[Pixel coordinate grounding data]
Segment Open

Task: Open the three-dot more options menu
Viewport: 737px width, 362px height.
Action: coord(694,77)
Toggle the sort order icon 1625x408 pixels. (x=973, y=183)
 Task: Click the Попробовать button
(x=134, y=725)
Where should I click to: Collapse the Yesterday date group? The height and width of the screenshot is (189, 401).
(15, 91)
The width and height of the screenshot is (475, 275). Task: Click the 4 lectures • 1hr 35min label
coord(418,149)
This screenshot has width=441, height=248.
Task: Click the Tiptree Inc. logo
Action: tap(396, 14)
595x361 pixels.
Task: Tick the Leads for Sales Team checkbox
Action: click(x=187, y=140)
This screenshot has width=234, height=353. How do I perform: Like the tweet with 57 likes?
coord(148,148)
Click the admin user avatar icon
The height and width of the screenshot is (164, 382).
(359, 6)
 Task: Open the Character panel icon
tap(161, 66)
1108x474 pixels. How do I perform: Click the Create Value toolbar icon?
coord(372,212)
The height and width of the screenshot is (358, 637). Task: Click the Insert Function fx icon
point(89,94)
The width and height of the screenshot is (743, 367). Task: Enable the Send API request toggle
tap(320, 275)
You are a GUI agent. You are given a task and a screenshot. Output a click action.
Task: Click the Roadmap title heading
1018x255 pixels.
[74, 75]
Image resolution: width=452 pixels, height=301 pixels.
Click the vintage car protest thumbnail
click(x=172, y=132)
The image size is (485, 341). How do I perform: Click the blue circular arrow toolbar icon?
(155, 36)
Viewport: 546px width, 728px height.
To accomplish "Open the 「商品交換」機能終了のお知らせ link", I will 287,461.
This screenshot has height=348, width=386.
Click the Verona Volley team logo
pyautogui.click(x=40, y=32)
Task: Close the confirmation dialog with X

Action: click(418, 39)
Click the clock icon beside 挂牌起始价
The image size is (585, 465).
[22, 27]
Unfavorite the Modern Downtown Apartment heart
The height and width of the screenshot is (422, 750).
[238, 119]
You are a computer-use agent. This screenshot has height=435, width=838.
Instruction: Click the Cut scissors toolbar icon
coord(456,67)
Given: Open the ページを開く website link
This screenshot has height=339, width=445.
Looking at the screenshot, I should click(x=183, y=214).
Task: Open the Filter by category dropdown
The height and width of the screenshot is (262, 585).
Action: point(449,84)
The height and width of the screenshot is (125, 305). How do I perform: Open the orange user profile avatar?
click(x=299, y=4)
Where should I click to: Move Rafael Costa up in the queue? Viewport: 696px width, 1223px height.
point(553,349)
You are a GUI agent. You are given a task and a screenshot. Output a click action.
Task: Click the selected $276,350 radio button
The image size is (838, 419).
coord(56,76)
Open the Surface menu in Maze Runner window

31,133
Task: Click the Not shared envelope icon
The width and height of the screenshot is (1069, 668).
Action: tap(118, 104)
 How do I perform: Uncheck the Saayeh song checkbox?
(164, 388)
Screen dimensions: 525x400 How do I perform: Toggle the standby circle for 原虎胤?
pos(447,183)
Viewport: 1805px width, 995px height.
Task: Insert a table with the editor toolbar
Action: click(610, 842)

Segment Closed

### WHAT THIS TASK INVOLVES
Scan the lines above for the word "link". Return each one that has it.

### RESPONSE BOX
To accomplish "Open the 「商品交換」機能終了のお知らせ link", I will 287,461.
Given: Open the ページを開く website link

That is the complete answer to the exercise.